Governo começa semana decisiva contra o tarifaço

Brasil busca uma ultima tentativa de negociação com os EUA para evitar que tarifa de 25% para produtos brasileiros entre em vigor

13 jul, 2026
Registro do último encontro entre Trump e Lula, que ocorreu em maio | Reprodução/Ricardo Stuckert/PR/Flickr
Registro do último encontro entre Trump e Lula, que ocorreu em maio | Reprodução/Ricardo Stuckert/PR/Flickr

O governo brasileiro, comandado pelo presidente Luiz Inácio Lula da Silva começa uma semana considerada de extrema importância na tentativa de evitar uma tarifa de 25% sobre produtos brasileiros imposta pelos Estados Unidos. A perspectiva é de que um novo encontro ocorra entre os representantes dos dois países antes da decisão, marcada para esta quarta-feira (15).

O plano adotado pelo Palácio do Planalto consiste em manter o diálogo entre as partes até o último momento. Aliados do governo analisam que ainda há espaço para negociações, mas admitem que o vigor da tarifa seja a situação mais provável caso as conversas não avancem.

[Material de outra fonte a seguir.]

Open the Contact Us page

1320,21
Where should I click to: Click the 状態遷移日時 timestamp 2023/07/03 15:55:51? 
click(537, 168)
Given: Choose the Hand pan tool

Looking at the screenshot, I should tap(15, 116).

Tratativas entram no ciclo final

As negociações estão sendo conduzidas por autoridades do Escritório Representante de Comércio dos Estados Unidos (USTR). O Governo Federal tenta de forma incessante convencer os norte-americanos a reavaliarem a medida antes que ela entre em vigor no país.


Donald John Trump é um empresário, personalidade televisiva e político americano; Luiz Inácio Lula da Silva, conhecido mononimamente como Lula, é um ex-metalúrgico, ex-sindicalista e político brasileiro, filiado ao Partido dos Trabalhadores

Donald Trump e Lula (Foto: Reprodução/Instagram/@ricardostuckert)

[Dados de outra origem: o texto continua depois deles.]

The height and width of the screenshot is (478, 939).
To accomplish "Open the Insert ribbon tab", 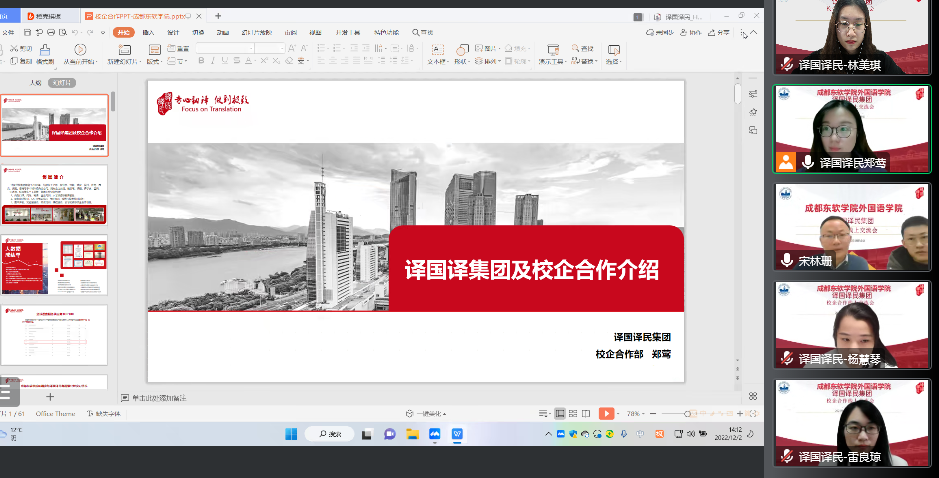I will (x=148, y=32).
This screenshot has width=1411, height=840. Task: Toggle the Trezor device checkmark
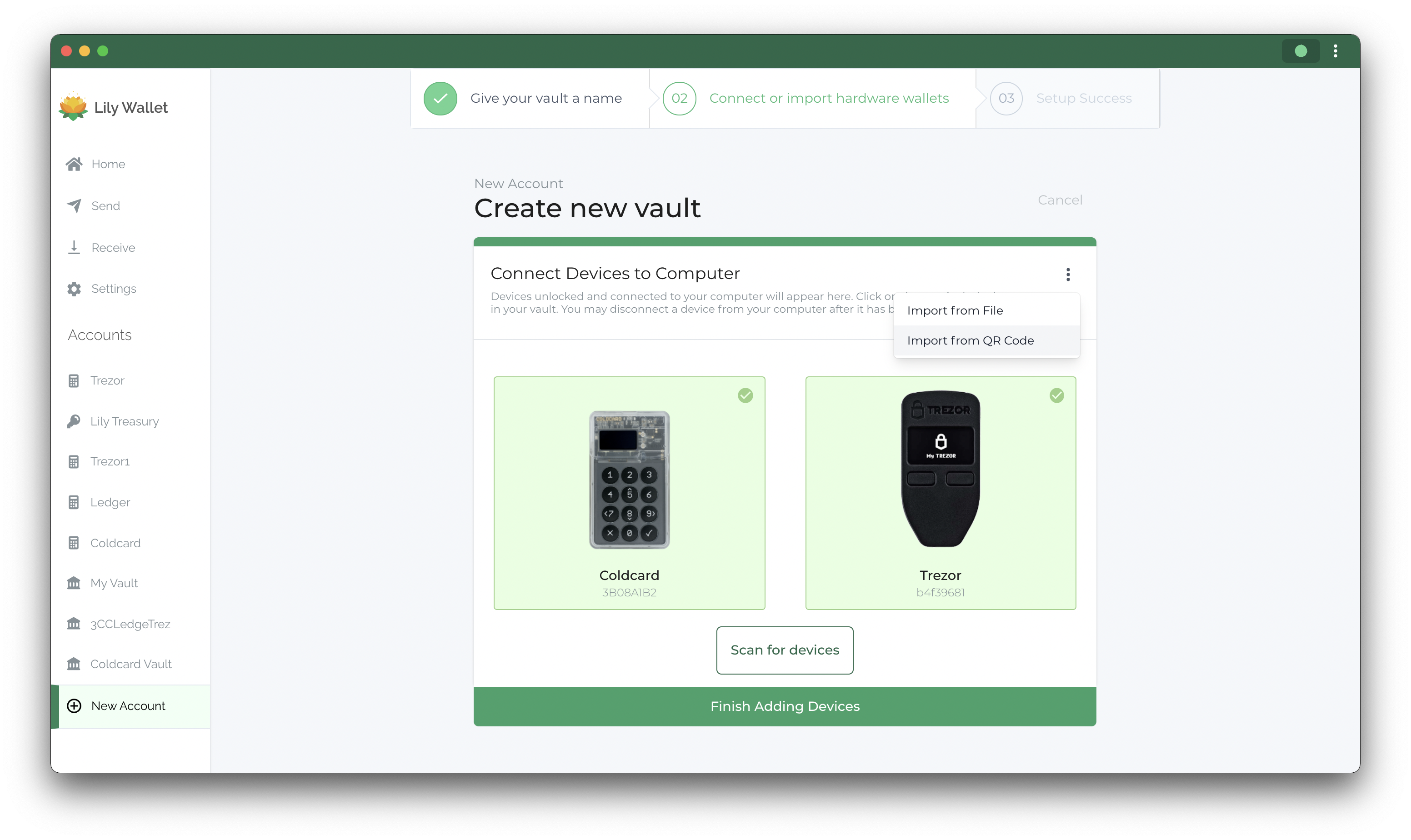[x=1057, y=394]
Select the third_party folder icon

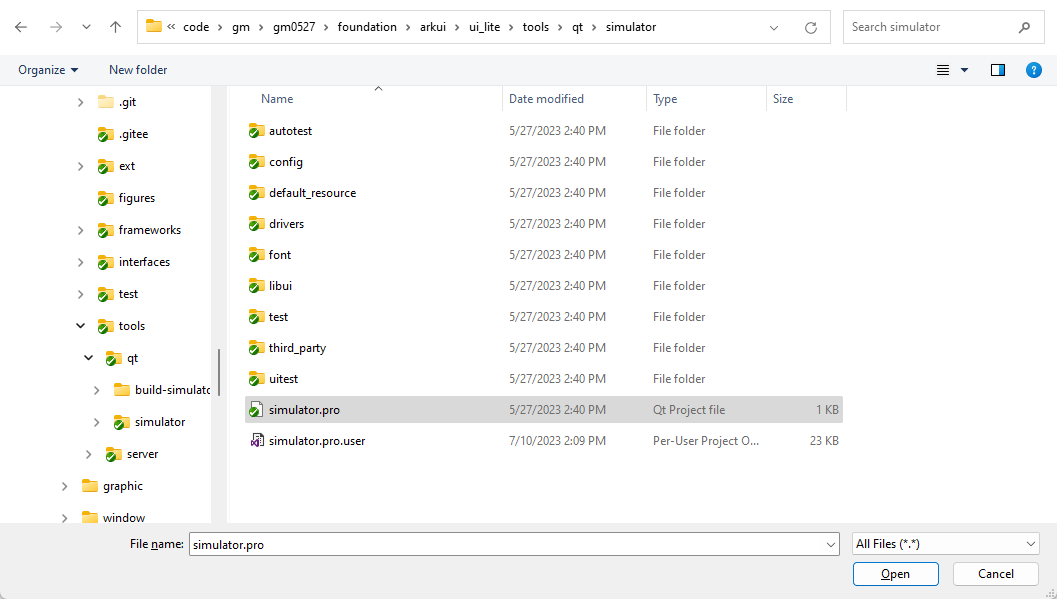click(x=256, y=348)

Segundo informações dos bastidores, o presidente Lula escolheu manter o planejamento adotado nas últimas semanas. A ordem é que novas concessões políticas sejam evitadas e que haja uma insistência maior na via diplomática para tentar derrubar a decisão.

Tarifa pode causar efeitos na exportação

Caso a tarifa entre em vigor, produtos brasileiros que são exportados aos Estados Unidos passam a ficar mais caros no mercado norte-americano. A medida pode diminuir a competitividade de empresas nacionais e afetar diversos setores da economia.

O governo também segue de olho nos impactos para a balança comercial e avalia outros caminhos caso a negociação não avance. Ainda assim, a urgência segue sendo buscar um entendimento antes do tempo final determinado pelos Estados Unidos.

A esperança do Governo é de que os próximos dias sejam decisivos para determinar o futuro da relação entre os Estados Unidos e o Brasil no setor comercial e os efeitos que a medida pode causar sobre as exportações brasileiras.